(TASK INSTRUCTIONS)
Please answer these questions from the chapter summaries, one answer a line:
(a) Which three constructs does Chapter 6 offer guidelines for choosing among?
(b) What does Chapter 2 recommend at its close?
(c) According to Chapter 11, what can cyclic reference chains cause?

Chapter 1, Best Practices, explains why it might be worth reassessing your current coding practices. It discusses how coding styles are evolved, and sets out three broad criteria against which any existing or proposed coding practice can be assessed. The chapter also explains why good coding habits matter and suggests how they can be developed.

Chapter 2, Code Layout, tackles the many contentious issues of code layout. It suggests how to set out block delimiters; how to visually distinguish built-ins and keywords from subroutines and variables; where to place operators, terminators, delimiters, and other punctuation; how to improve readability by the consistent use of whitespace; the optimal width for code lines and block indents; how to set out lists of values; and where to break long expressions. It concludes by recommending a convenient tool that automates most of these layout tasks.

Chapter 3, Naming Conventions, presents a series of guidelines that can help you choose more descriptive names for variables, subroutines, and namespaces. It also demonstrates how the various components of a consistent naming scheme can work together to improve the overall maintainability of code, both by making it more readable and by reducing the need for deobfuscatory comments.

Chapter 4, Values and Expressions, provides a simple set of rules that can help you avoid common pitfalls when creating character strings, numbers, and lists. Topics include how to avoid unintended variable interpolation (and non-interpolation), reliable and readable approaches to nonprintable characters, defining constants, avoiding barewords, and taming heredocs, commas, long numbers, and lists.

Chapter 5, Variables, explores a robust approach to using variables. It explains the inherent drawbacks of package or punctuation variables, suggesting safer alternatives where possible, and safer practices where there are no alternatives. The second half of the chapter presents several efficient and maintainable techniques of handling data in arrays and hashes using the "container slicing" mechanism.

Chapter 6, Control Structures, examines Perl's rich variety of control structures, encouraging the use of those that are easier to maintain, less error-prone, or more efficient. The chapter provides a set of simple guidelines for deciding which of for, while, or map is most appropriate for a given task. The effective use of iterator variables is also discussed, including the common case of needing to iterate hash entries by key and value simultaneously.

Chapter 7, Documentation, suggests a series of techniques that can make documenting your code less tedious, and therefore more likely. It advocates a template-based approach to both user and technical documentation, and discusses when, where, and how to write useful and accurate comments.

Chapter 8, Built-in Functions, discusses better ways of using some of Perl's most popular built-in functions, including sort, reverse, scalar, eval, unpack, split, substr, values, select, sleep, map, and grep. It also summarizes the many other useful "non-built-in" builtins provided by two modules from the standard Perl distribution and one from CPAN.

Chapter 9, Subroutines, describes efficient and maintainable ways to write subroutines in Perl, including the use of positional, named, and optional arguments, argument validation and defaults, safe calling and return conventions, predictable return values in various contexts, and why subroutine prototypes and implicit returns should be avoided.

Chapter 10, I/O, explains how to open and close files reliably, when to use line-based input, how to correctly detect interactive applications, the importance of prompting, and how best to provide feedback to users during long non-interactive tasks.

Chapter 11, References, offers advice on demystifying Perl's many dereferencing syntaxes, discusses why symbolic references create more problems than they solve, and recommends ways to prevent cyclic reference chains from causing memory leaks.

(RECORDS SUPPLIED)

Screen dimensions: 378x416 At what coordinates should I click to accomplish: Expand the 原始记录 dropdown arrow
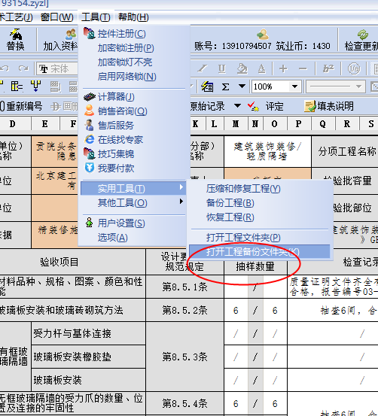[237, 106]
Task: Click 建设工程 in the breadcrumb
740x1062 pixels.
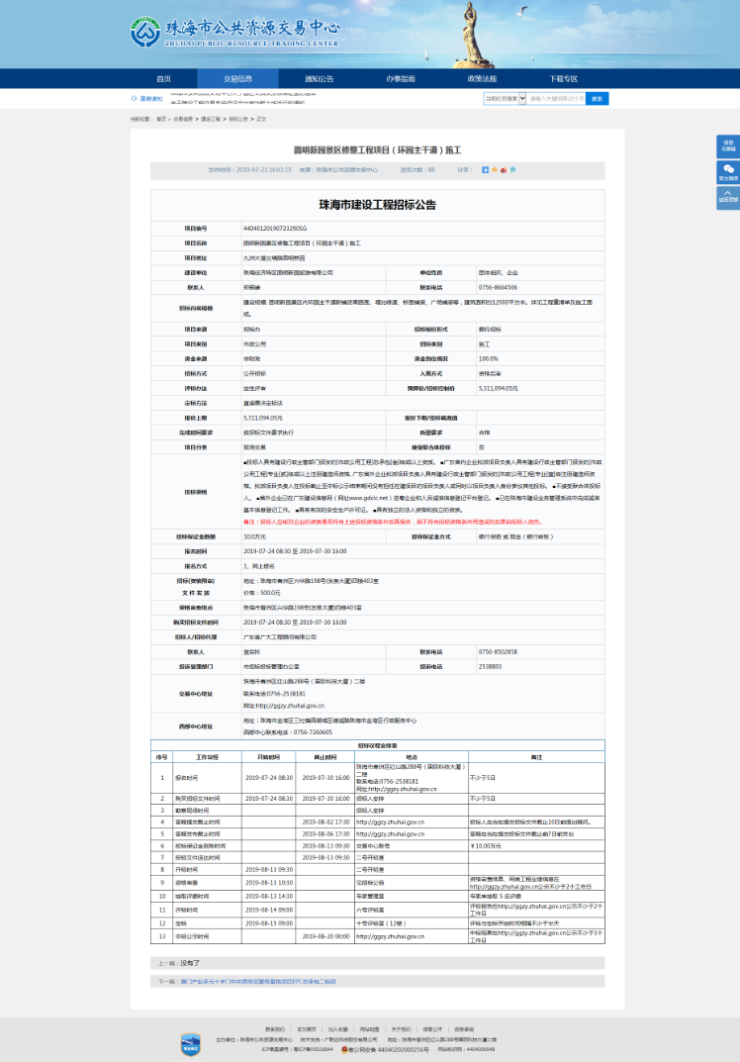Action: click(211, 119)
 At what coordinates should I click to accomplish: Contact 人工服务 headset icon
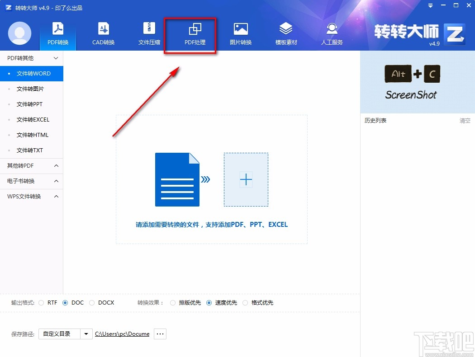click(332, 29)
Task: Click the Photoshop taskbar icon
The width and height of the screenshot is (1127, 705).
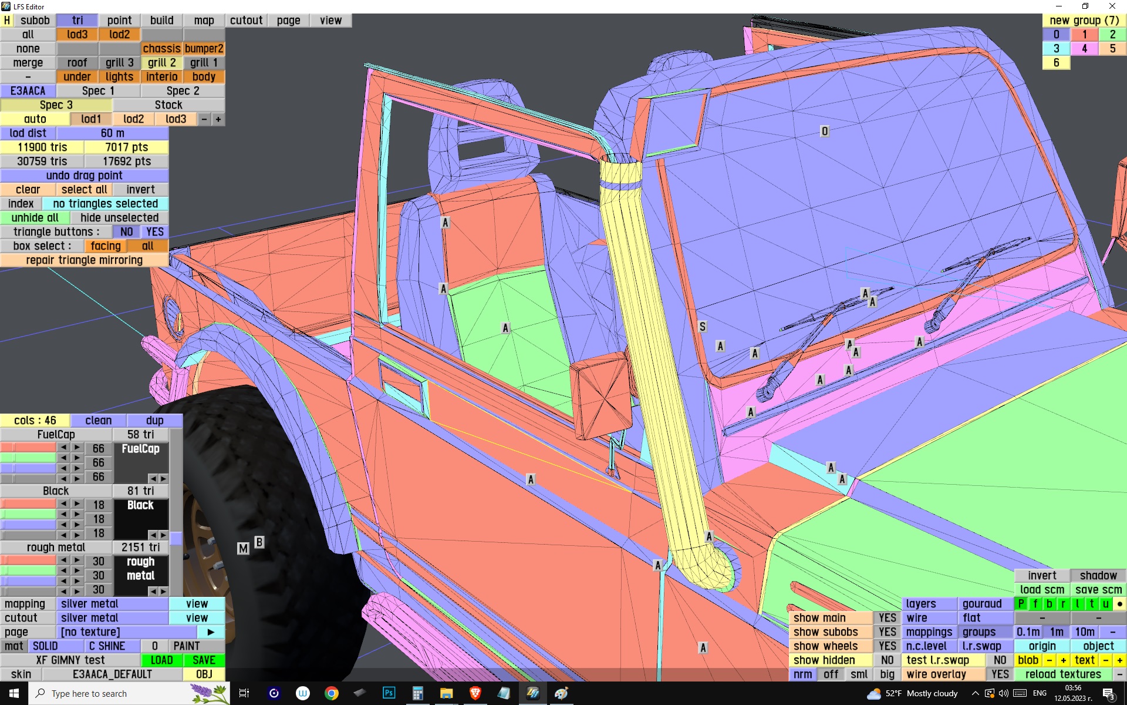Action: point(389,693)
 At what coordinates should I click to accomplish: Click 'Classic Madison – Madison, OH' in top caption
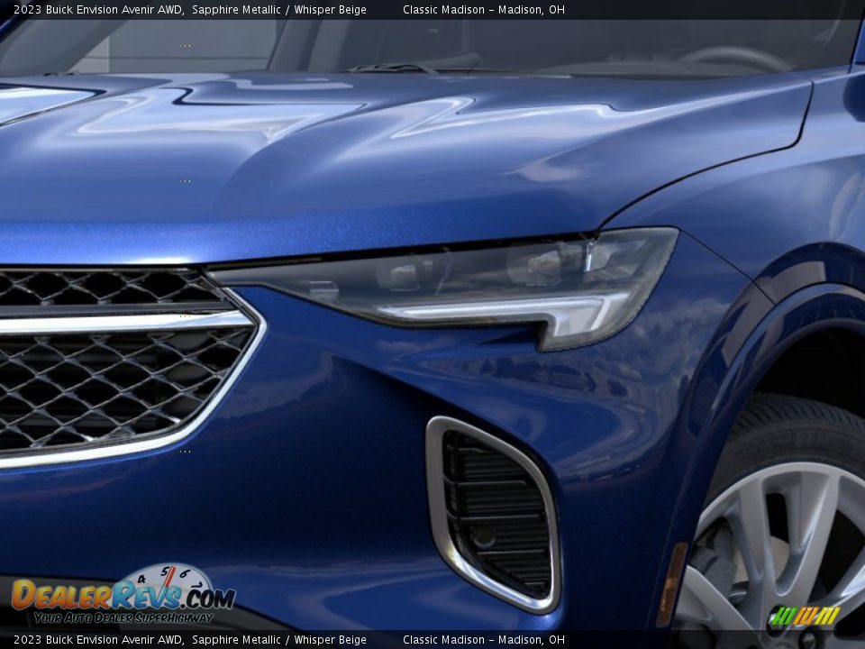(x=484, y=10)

(EXPECTED OUTPUT)
(a) for, while, and map
(b) A convenient tool that automates most of the layout tasks
(c) Memory leaks